In an ideal world, it will maintain your price preferences across sessions.
Something like, for example, knowing my preferred seat on a flight is "frontmost available (non-premium) aisle seat unless the layover is very tight, in which case, frontmost seat period"... that would be amazing and truly useful.
I don't think my price preferences (for flights or really much of anything else) can be boiled down to an algorithm. There are so many factors. What other travel do I have planned around the same time? Have I had a slew of crappy flights lately and want to treat myself? What am I going to be doing the day I arrive and depart (e.g. do I need to be rested enough to go right into meetings, or do I have a while to get settled?)? Am I flying on business or for pleasure?
I'm not sure I can even articulate all of the factors that go into my decision on what flight to purchase, but I wouldn't be surprised if there are hundreds of them over the course of a year...
You could capture one or more ML features for every one of your questions above, plus hundreds more and add the features that define who you are within their customer population. Then the challenge becomes getting the right model and enough data to train it so that 98% of the time it chooses what you would have chosen. Just keep in mind that, if I have enough information to predict which flight you will take, I have enough information to predict who you are voting for, when you are joining a protest, which is the lowest salary you are likely to accept, hell maybe even enough to predict which opportunities to commit a crime you are likely to take... so, here is to hoping that figuring out which flight we want to take remains unreliable.
I always imagine that these services are supposed to serve as the "automation put me out of a job" of the full-time personal assistants had by the wealthy.
In that role, it's usually the assistant's job to present a selection that's sorted by optimality on axes of both quality and price (and arrival time, reliability, packaging options, etc.) Properly done, this means that you should almost always be "defaulting" to the first option presented; rarely switching to the second or third (and there only really needs to be two or three) when there's something in particular that stands out about them despite them optimizing lower.
When described this way, it's clear that this is a much harder job than just doing fancy language recognition. An AI personal assistant has to know what you care about—what weights you put on various optimization criteria—without you having to explicitly specify them. Presumably it would be an online learning system, and screw up a bit at first.
I think the key in such systems is how they'd behave before being trained by lots of individual preference data over time, though. Hopefully it could "guess" at some initial preferences in a good way. (Maybe by taking all the preferences of every other user, putting your sparse preference-set as a point in that preference space, and then seeing how you cluster: effectively "stereotyping" you based on its other "employers.")
On another tangent, one thing I haven't seen built into any such system yet is the "active academy model" mentioned here (https://scifiinterfaces.wordpress.com/2014/06/24/course-opti...). One of the criteria you'd expect a PA to optimize for in their employer is patience. Rather than staying with an initial optimization-problem solution, if the answer is not time-sensitive, one can continue to search the solution-space for new, better solutions that might crop up (involving things that maybe didn't even exist at the time the question was first asked.) If given two weeks to book a hotel room, there might be a good hotel room on the market now, but a better one on the market later. There are very complex questions involving the costs of reserving and then cancelling reservations to re-book, or holding off on reserving and maybe never finding anything better and running out of time.

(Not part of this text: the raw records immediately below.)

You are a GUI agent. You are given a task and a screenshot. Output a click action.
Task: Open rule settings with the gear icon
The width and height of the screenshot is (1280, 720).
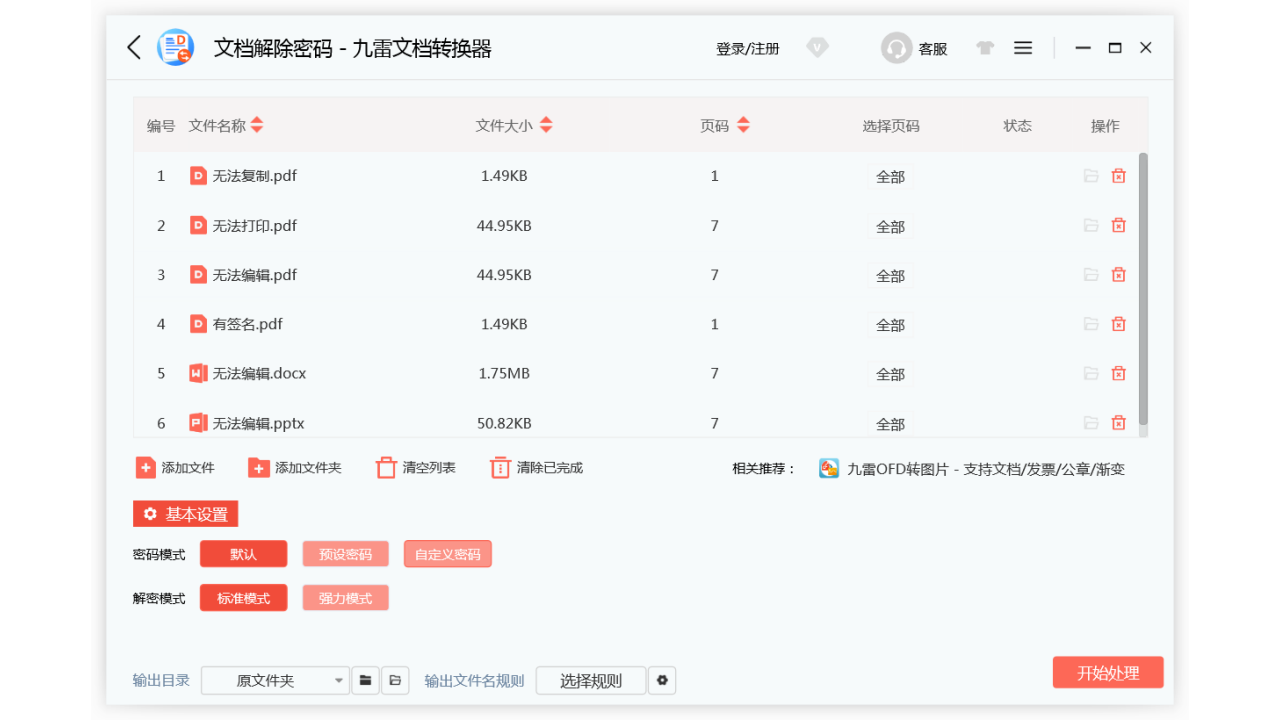[x=662, y=680]
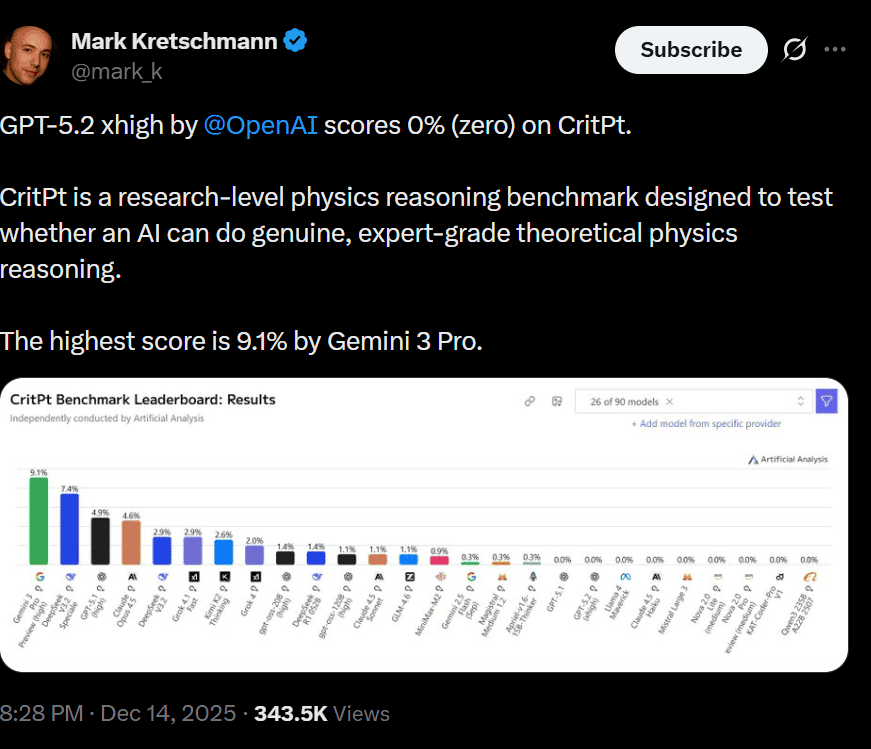
Task: Click the blue 7.4% DeepSeek bar
Action: [x=70, y=528]

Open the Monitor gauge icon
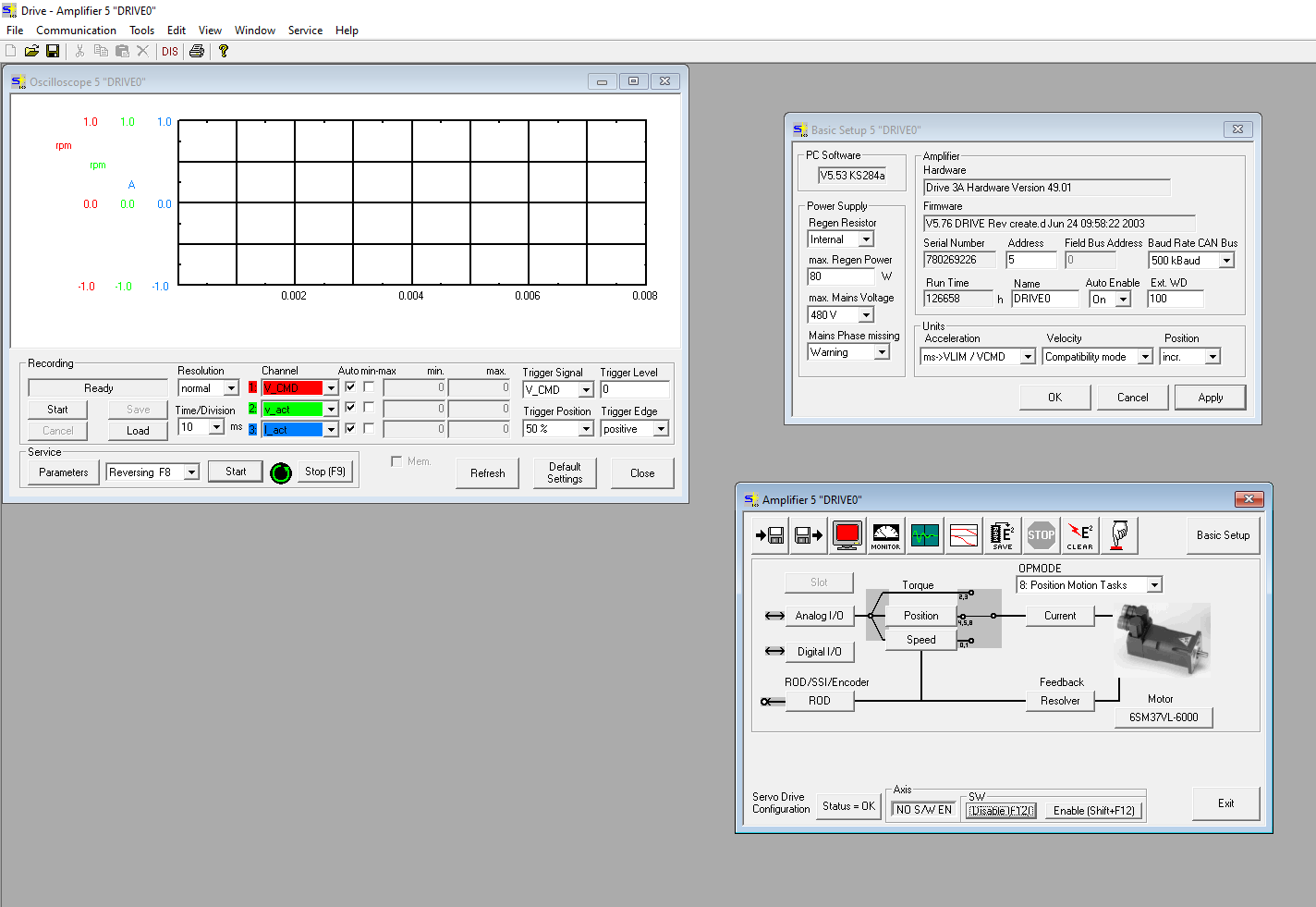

For physical goods, there is even the possibility of an "indefinite optimization problem"—if I tell my PA to "buy me a top-of-the-line computer", then presumably I want my computer to continue being top-of-the-line unless otherwise noted, and this will require constant weighings of various components' or configurations' depreciation-rate, market-liquidity, employer's opportunity-cost for maintenance time, etc. All the questions a major corporate IT "buyer" employee considers, behind the facade of a single innocent request.
I guess this would still work if you can just say: give me a hotel in the prices range of... with a good rating. Surely the result wont be as good as manually digging out not yet discovered great hotels, but it might still be satisfactory
I think one thing missing from these interactions is the idea of conversation. Let me elaborate. Distilling complex tasks into a single query yields complex queries. Drill down with simple initial query requires manual input from provided results. If there was some short term memory as part of the conversation we could potentially arrive at a much clearer intent.
e.g. "Viv I want to go to San Diego this weekend. Find me some cheap flights." (Travel, San Diego, Saturday, air fare)
"No problem. How long are you planning to stay?" (return trip)
"I want to come back on Sunday night" (return trip Sunday night)
"Will you be requiring accommodations?" (air fare, hotel combo lookup)
"Yes I want to stay near the waterfront" (area for hotel, duration 1 night based on previous reply)
"Sure no problem. Will you require a car rental?" (air fare, hotel, car combo lookup)
"No that's fine" (air fare, hotel lookup only)
"Ok here are some good deals for flights and hotels on the waterfront for Saturday"
"What are my options for a morning flight?" (Morning flight on Saturday)
"These flights are in the morning" (Subset of the flights found earlier)
"How about late Friday flights?" (Friday evening flights to San Diego)
"Here are your options for a late Friday departure with the same hotel options" (new departure schedule but same hotel options, new duration of 2 nights of hotel stay)
"Show me just the flights for Friday"
"Here are just the flight options for Friday"
"Nah let's see the Saturday options again" (go back to previous criteria)
Agreed if Expedia is your only source for travel plans. Rinse and repeat the process above for Travelocity, Kayak, Orbitz, Bookit, etc. Compare that to specifying it once and saying "Viv lets try to find this on Orbitz" if Viv's default choice does not have what you want and Viv just remembered the whole conversation and issued the refined intent in Orbitz.
Agreed. Seems to me like these people are tripping real hard on their own kool-aid. They see their logo being everywhere next to the wifi logo? Really?
Bingo. The only thing they showed that came close to this, was the tulips query, but I honestly couldn't tell if it was a query refinement, or simply a new query based on the keyword "tulips".
"This is software writing itself". Welcome to the 70's.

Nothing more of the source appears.